====== Extract provided

Jump to content
While the thread author can add an update and reopen discussion, this thread was last posted in over a month ago. Want to continue the conversation? Feel free to start a new thread instead!

Recommended Posts

Posted

how are marital separations supposed to help heal the marriage?

 

my husband has decided to move out. the arrangement is only temporary but i can't help but be worried that we're heading to a permanent dissolution of marriage. i guess i'm looking at it the glass half-empty. but you probably would too if you are in my situation.

 

see, my husband has another woman. he's been seeing her since middle of last year and i only discovered it when the affair was running six months. i tried to save what's left of my marriage after that. i am still trying, but it has been very hard.

 

the month i found out, my husband stayed with me for the next three-four months, trying to decide what to do with his life. most days, our marriage felt very much different, sometimes better...only there was this thing we have to deal with --- the affair. we have at least one major fight each month that he stayed. staying with me but keeping her around was taking its toll. forcing an NC with the OW only made our situation worse, as i also believe addicts are supposed to do this of their will. so, we have decided to take a break and he moved out with a friend (male) far away from myself and the OW. he moved out three days ago. and i am trying to cope with the sadness.

 

a month before the planned move, i noticed H sort of "laying low" with the OW and reducing contact with her and putting more focus on us. there was even one weekend where he turned off all means of communication with her (cellphone/IM) but did not wish to tell me the reason why. he even bought us a puppy to raise together, so i though maybe he does want to stay. i thought that this was it, he was going to change his mind and not move out. only, i still catch a few "i love you" messages on his cellphone and IM now and then.

 

two days before he moved, H and i had a sincere conversation where i got the impression that he does realize the weight of what his bad choice has done for our marriage. i thought he never got that. for a moment there, i saw hope in the fog of the affair lifting.

 

he then tells me that this move was for him to "find himself" and "work on himself" first. is that codespeak? like he is breaking it to me gently?

 

from the start my husband has sort of been conditioning his mind that this separation must be treated as just being away on business, or a vacation he has to take on his own. And he's been telling me to look at it the same way.

 

he also mentioned that we both need this separation because he sees this as one way of saving the marriage. he wants to find out why a lot of his married friends who also were separated from their wives because of an affair (he is surrounded by peers like this!) all came back to their wives three-four months later.

 

he also mentioned that things with the OW doesn't seem to be promising at all, and we both knew that from the get go (right after i found out i had been aware of the OW's situation). lately, he says, they have been fighting a lot more than we were, like a role reversal or something. i am not sure if he's saying that to reassure me or keep me hoping.

============
====== Material

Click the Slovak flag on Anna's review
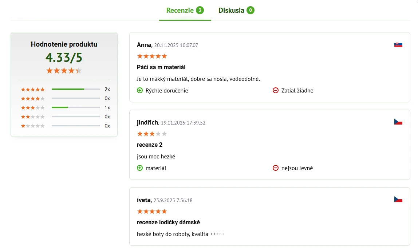[x=398, y=44]
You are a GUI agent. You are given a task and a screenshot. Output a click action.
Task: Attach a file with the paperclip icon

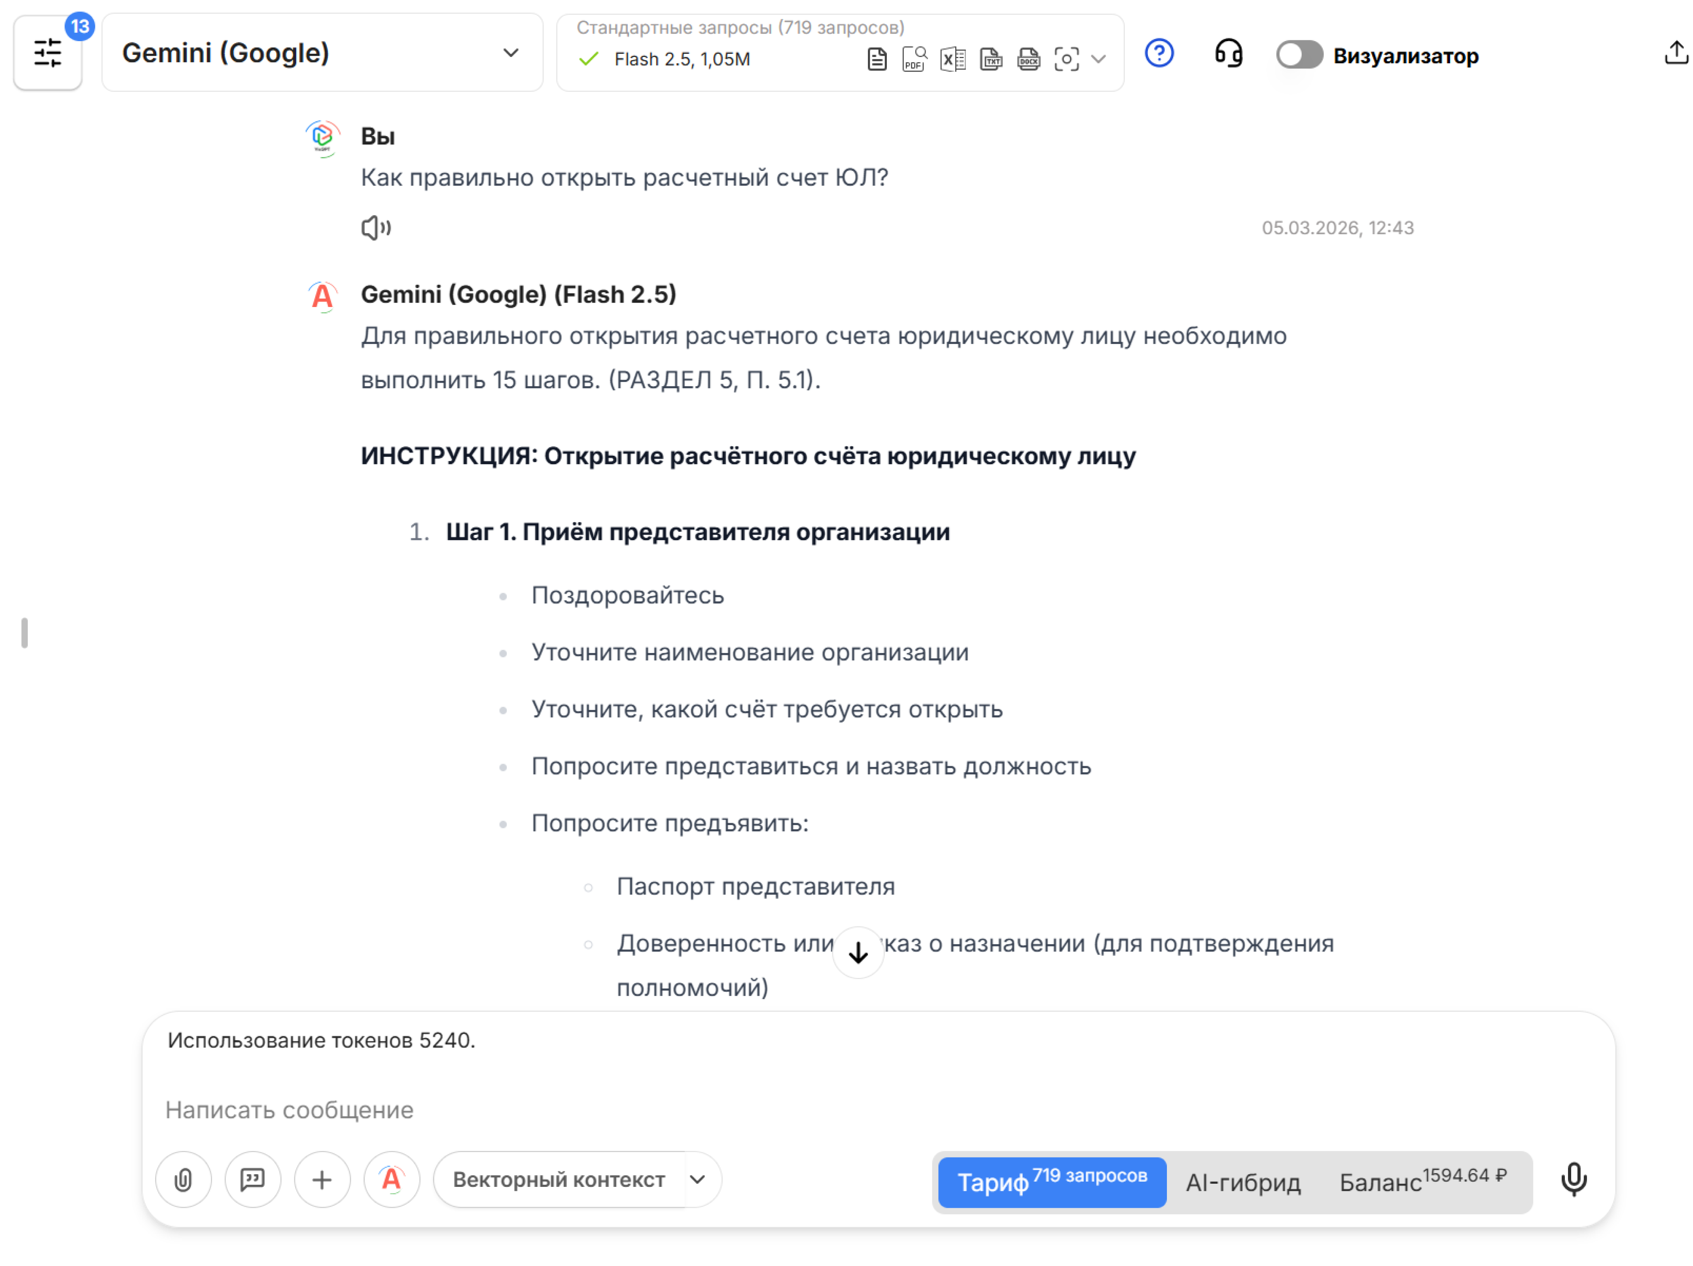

============

Task brief — Copy, word for word, the part of the forum post about a marital separation between "the month i" and "with the sadness.", inclusive.

Written reply —
the month i found out, my husband stayed with me for the next three-four months, trying to decide what to do with his life. most days, our marriage felt very much different, sometimes better...only there was this thing we have to deal with --- the affair. we have at least one major fight each month that he stayed. staying with me but keeping her around was taking its toll. forcing an NC with the OW only made our situation worse, as i also believe addicts are supposed to do this of their will. so, we have decided to take a break and he moved out with a friend (male) far away from myself and the OW. he moved out three days ago. and i am trying to cope with the sadness.